What you are asked to do:
Turn every line of the entries below into a numbered list, leaving out the blank lines.

Material for this task:

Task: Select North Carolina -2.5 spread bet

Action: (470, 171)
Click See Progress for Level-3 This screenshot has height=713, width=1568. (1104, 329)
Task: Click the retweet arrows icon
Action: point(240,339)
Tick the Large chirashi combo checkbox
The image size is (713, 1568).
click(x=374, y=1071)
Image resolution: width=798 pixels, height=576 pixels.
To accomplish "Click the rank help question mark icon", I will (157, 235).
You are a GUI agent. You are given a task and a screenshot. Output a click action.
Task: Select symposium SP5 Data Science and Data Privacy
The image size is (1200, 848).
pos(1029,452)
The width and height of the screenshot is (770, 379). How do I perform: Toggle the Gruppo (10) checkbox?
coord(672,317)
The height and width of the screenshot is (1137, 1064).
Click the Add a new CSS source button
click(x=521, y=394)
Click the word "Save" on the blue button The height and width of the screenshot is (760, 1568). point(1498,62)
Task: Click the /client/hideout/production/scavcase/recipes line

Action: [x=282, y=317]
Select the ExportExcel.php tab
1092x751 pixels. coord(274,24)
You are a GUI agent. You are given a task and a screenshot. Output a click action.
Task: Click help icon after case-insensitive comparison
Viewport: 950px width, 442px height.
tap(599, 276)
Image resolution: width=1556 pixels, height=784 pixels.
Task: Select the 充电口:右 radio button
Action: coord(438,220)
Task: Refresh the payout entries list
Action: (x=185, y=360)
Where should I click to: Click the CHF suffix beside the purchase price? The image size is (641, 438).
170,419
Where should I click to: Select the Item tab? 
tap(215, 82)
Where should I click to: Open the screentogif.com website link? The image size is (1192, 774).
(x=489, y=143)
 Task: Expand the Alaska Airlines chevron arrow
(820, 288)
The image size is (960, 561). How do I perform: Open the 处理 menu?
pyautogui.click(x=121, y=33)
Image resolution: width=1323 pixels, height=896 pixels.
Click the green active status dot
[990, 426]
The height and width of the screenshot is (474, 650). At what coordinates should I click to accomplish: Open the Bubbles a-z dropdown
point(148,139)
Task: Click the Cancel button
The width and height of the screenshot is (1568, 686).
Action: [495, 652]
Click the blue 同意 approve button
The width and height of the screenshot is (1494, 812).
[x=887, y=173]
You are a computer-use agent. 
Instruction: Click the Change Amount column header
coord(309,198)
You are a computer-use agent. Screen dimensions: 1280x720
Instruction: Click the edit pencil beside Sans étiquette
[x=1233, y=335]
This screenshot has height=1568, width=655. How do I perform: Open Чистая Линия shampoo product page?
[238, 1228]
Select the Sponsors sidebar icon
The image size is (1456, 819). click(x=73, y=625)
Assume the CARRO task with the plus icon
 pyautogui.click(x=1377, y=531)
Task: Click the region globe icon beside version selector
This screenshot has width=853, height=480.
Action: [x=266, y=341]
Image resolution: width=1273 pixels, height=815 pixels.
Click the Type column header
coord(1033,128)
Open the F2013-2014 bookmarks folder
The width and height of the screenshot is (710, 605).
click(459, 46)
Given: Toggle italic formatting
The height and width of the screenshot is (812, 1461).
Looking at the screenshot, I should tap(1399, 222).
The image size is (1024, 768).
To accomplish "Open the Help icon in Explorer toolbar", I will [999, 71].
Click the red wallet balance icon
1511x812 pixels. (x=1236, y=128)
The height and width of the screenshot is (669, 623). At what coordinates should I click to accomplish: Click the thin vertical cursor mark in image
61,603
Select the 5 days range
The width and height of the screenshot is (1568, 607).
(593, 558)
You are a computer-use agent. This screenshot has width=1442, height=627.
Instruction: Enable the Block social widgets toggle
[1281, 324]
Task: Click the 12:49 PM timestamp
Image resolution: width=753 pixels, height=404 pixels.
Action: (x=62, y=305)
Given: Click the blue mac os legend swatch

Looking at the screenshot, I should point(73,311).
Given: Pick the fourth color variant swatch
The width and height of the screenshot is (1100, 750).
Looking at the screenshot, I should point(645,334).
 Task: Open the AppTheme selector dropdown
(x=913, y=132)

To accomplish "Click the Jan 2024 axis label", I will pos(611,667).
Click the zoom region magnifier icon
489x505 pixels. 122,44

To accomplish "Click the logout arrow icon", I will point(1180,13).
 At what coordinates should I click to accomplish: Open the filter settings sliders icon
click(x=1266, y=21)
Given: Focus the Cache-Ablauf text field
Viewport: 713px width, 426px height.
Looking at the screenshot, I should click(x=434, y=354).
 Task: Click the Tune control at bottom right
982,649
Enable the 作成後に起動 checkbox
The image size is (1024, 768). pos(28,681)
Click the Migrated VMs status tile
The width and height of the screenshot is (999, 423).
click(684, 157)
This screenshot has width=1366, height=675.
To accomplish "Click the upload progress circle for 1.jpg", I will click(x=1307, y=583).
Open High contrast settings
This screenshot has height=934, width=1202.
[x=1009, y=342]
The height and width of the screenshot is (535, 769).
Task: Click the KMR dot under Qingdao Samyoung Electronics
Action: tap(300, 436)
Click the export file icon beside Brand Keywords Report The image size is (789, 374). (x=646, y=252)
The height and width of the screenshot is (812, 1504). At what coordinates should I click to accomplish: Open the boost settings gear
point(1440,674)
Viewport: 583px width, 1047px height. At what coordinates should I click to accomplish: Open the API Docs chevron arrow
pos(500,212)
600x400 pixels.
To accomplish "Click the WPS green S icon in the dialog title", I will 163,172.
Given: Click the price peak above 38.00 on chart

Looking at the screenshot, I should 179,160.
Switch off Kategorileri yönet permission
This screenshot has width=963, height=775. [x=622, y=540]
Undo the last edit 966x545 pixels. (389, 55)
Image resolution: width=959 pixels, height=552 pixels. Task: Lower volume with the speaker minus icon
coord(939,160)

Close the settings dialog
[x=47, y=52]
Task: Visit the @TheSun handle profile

Answer:
1. Task: Select North Carolina -2.5 spread bet
2. Action: (470, 171)
3. Click See Progress for Level-3 This screenshot has height=713, width=1568. (1104, 329)
4. Task: Click the retweet arrows icon
5. Action: point(240,339)
6. Tick the Large chirashi combo checkbox
7. The image size is (713, 1568).
8. click(x=374, y=1071)
9. Image resolution: width=798 pixels, height=576 pixels.
10. To accomplish "Click the rank help question mark icon", I will (157, 235).
11. You are a GUI agent. You are given a task and a screenshot. Output a click action.
12. Task: Select symposium SP5 Data Science and Data Privacy
13. The image size is (1200, 848).
14. pos(1029,452)
15. The width and height of the screenshot is (770, 379). How do I perform: Toggle the Gruppo (10) checkbox?
16. coord(672,317)
17. The height and width of the screenshot is (1137, 1064).
18. Click the Add a new CSS source button
19. click(x=521, y=394)
20. Click the word "Save" on the blue button The height and width of the screenshot is (760, 1568). point(1498,62)
21. Task: Click the /client/hideout/production/scavcase/recipes line
22. Action: [x=282, y=317]
23. Select the ExportExcel.php tab
24. 1092x751 pixels. coord(274,24)
25. You are a GUI agent. You are given a task and a screenshot. Output a click action.
26. Task: Click help icon after case-insensitive comparison
27. Viewport: 950px width, 442px height.
28. tap(599, 276)
29. Image resolution: width=1556 pixels, height=784 pixels.
30. Task: Select the 充电口:右 radio button
31. Action: coord(438,220)
32. Task: Refresh the payout entries list
33. Action: (x=185, y=360)
34. Where should I click to: Click the CHF suffix beside the purchase price? The image size is (641, 438).
35. 170,419
36. Where should I click to: Select the Item tab? 
37. tap(215, 82)
38. Where should I click to: Open the screentogif.com website link? The image size is (1192, 774).
39. (x=489, y=143)
40.  Task: Expand the Alaska Airlines chevron arrow
41. (820, 288)
42. The image size is (960, 561). How do I perform: Open the 处理 menu?
43. pyautogui.click(x=121, y=33)
44. Image resolution: width=1323 pixels, height=896 pixels.
45. Click the green active status dot
46. [990, 426]
47. The height and width of the screenshot is (474, 650). At what coordinates should I click to accomplish: Open the Bubbles a-z dropdown
48. point(148,139)
49. Task: Click the Cancel button
50. The width and height of the screenshot is (1568, 686).
51. Action: [495, 652]
52. Click the blue 同意 approve button
53. The width and height of the screenshot is (1494, 812).
54. [x=887, y=173]
55. You are a computer-use agent. 
56. Instruction: Click the Change Amount column header
57. coord(309,198)
58. You are a computer-use agent. Screen dimensions: 1280x720
59. Instruction: Click the edit pencil beside Sans étiquette
60. [x=1233, y=335]
61. This screenshot has height=1568, width=655. How do I perform: Open Чистая Линия shampoo product page?
62. [238, 1228]
63. Select the Sponsors sidebar icon
64. The image size is (1456, 819). click(x=73, y=625)
65. Assume the CARRO task with the plus icon
66.  pyautogui.click(x=1377, y=531)
67. Task: Click the region globe icon beside version selector
68. This screenshot has width=853, height=480.
69. Action: [x=266, y=341]
70. Image resolution: width=1273 pixels, height=815 pixels.
71. Click the Type column header
72. coord(1033,128)
73. Open the F2013-2014 bookmarks folder
74. The width and height of the screenshot is (710, 605).
75. click(459, 46)
76. Given: Toggle italic formatting
77. The height and width of the screenshot is (812, 1461).
78. Looking at the screenshot, I should tap(1399, 222).
79. The image size is (1024, 768).
80. To accomplish "Open the Help icon in Explorer toolbar", I will [999, 71].
81. Click the red wallet balance icon
82. 1511x812 pixels. (x=1236, y=128)
83. The height and width of the screenshot is (669, 623). At what coordinates should I click to accomplish: Click the thin vertical cursor mark in image
84. 61,603
85. Select the 5 days range
86. The width and height of the screenshot is (1568, 607).
87. (593, 558)
88. You are a computer-use agent. This screenshot has width=1442, height=627.
89. Instruction: Enable the Block social widgets toggle
90. [1281, 324]
91. Task: Click the 12:49 PM timestamp
92. Image resolution: width=753 pixels, height=404 pixels.
93. Action: (x=62, y=305)
94. Given: Click the blue mac os legend swatch
95. Looking at the screenshot, I should point(73,311).
96. Given: Pick the fourth color variant swatch
97. The width and height of the screenshot is (1100, 750).
98. Looking at the screenshot, I should point(645,334).
99.  Task: Open the AppTheme selector dropdown
100. (x=913, y=132)
101. To accomplish "Click the Jan 2024 axis label", I will pos(611,667).
102. Click the zoom region magnifier icon
103. 489x505 pixels. 122,44
104. To accomplish "Click the logout arrow icon", I will point(1180,13).
105.  At what coordinates should I click to accomplish: Open the filter settings sliders icon
106. click(x=1266, y=21)
107. Given: Focus the Cache-Ablauf text field
108. Viewport: 713px width, 426px height.
109. Looking at the screenshot, I should click(x=434, y=354).
110.  Task: Click the Tune control at bottom right
111. 982,649
112. Enable the 作成後に起動 checkbox
113. The image size is (1024, 768). pos(28,681)
114. Click the Migrated VMs status tile
115. The width and height of the screenshot is (999, 423).
116. click(684, 157)
117. This screenshot has width=1366, height=675.
118. To accomplish "Click the upload progress circle for 1.jpg", I will click(x=1307, y=583).
119. Open High contrast settings
120. This screenshot has height=934, width=1202.
121. [x=1009, y=342]
122. The height and width of the screenshot is (535, 769).
123. Task: Click the KMR dot under Qingdao Samyoung Electronics
124. Action: tap(300, 436)
125. Click the export file icon beside Brand Keywords Report The image size is (789, 374). (x=646, y=252)
126. The height and width of the screenshot is (812, 1504). At what coordinates should I click to accomplish: Open the boost settings gear
127. point(1440,674)
128. Viewport: 583px width, 1047px height. At what coordinates should I click to accomplish: Open the API Docs chevron arrow
129. pos(500,212)
130. 600x400 pixels.
131. To accomplish "Click the WPS green S icon in the dialog title", I will 163,172.
132. Given: Click the price peak above 38.00 on chart
133. Looking at the screenshot, I should 179,160.
134. Switch off Kategorileri yönet permission
135. This screenshot has width=963, height=775. [x=622, y=540]
136. Undo the last edit 966x545 pixels. (389, 55)
137. Image resolution: width=959 pixels, height=552 pixels. Task: Lower volume with the speaker minus icon
138. coord(939,160)
139. Close the settings dialog
140. [x=47, y=52]
141. Task: Visit the @TheSun handle profile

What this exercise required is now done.